__TASK REQUIREMENTS__: Each entry below should be restated word for word, without any picture it contains.

__INFORMATION SHOWN__:
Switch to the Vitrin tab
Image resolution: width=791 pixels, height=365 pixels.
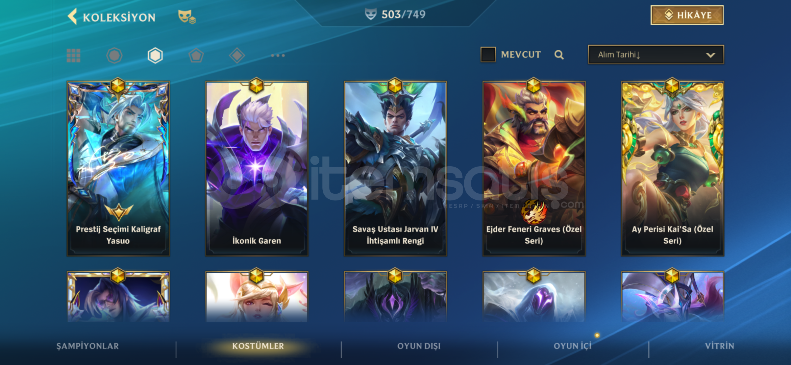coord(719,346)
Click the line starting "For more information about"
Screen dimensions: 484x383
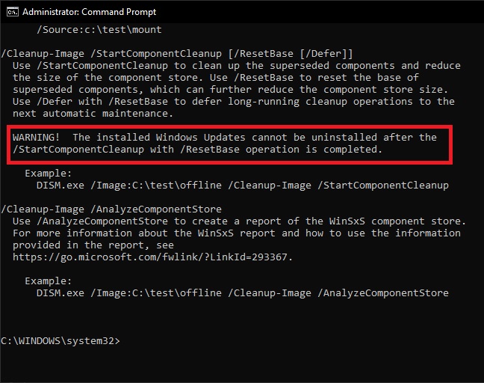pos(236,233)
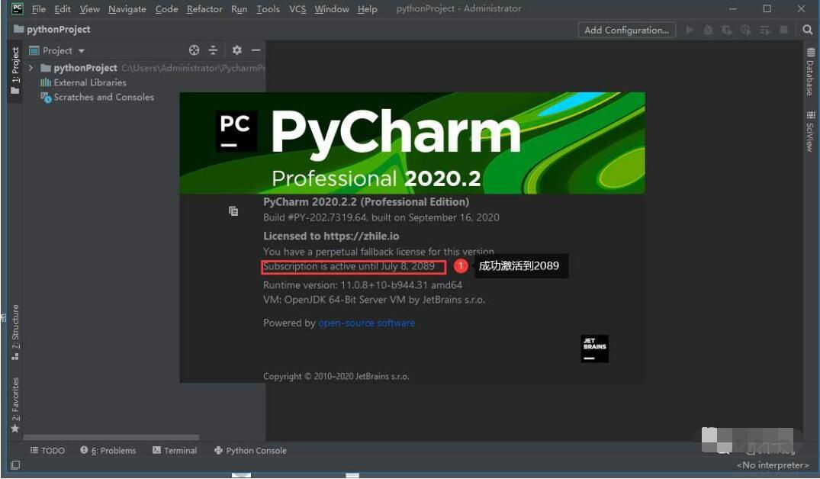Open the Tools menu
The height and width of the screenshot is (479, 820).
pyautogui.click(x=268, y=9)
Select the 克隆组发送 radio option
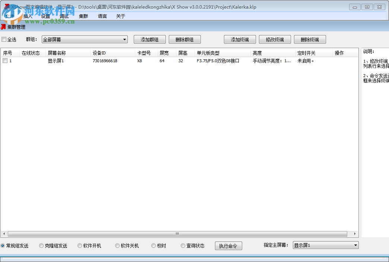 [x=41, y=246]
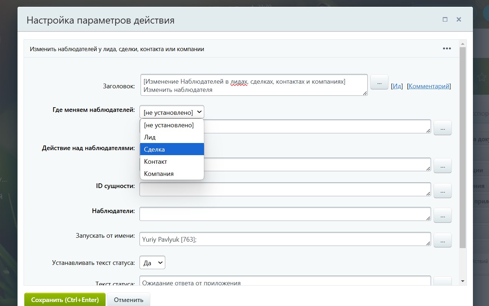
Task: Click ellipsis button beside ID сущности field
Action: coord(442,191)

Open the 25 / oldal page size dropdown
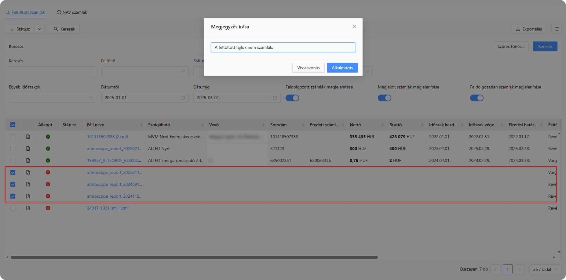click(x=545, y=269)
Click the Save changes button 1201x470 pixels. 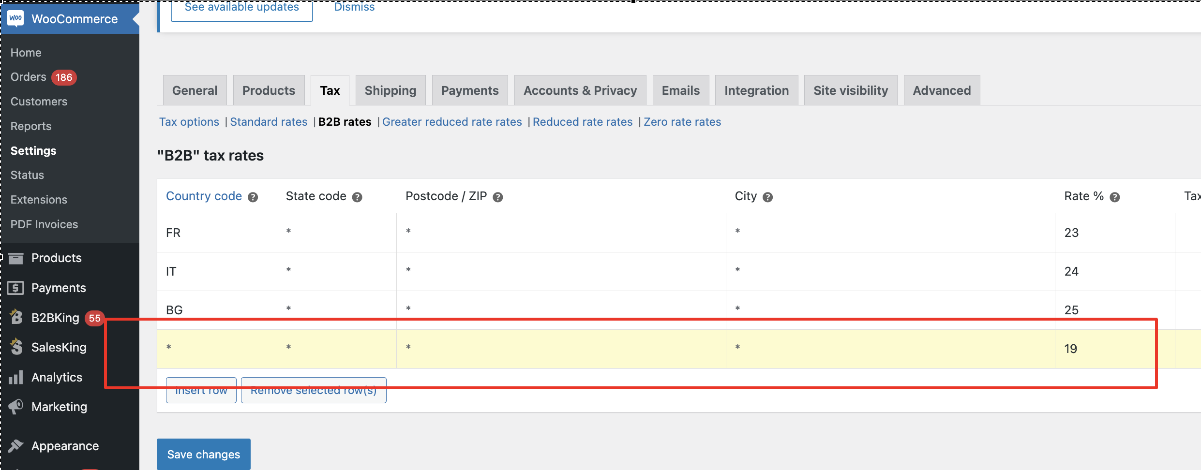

__YOUR SOLUTION__:
Switch to the Vitrin tab
Image resolution: width=791 pixels, height=365 pixels.
coord(719,346)
Click the line starting "For more information about"
Screen dimensions: 484x383
pos(236,233)
Open the Tools menu
The height and width of the screenshot is (479, 820).
pyautogui.click(x=268, y=9)
Select the 克隆组发送 radio option
 [x=41, y=246]
Task: Click ellipsis button beside ID сущности field
Action: coord(442,191)

Open the 25 / oldal page size dropdown
click(x=545, y=269)
Click the Save changes button 1201x470 pixels. 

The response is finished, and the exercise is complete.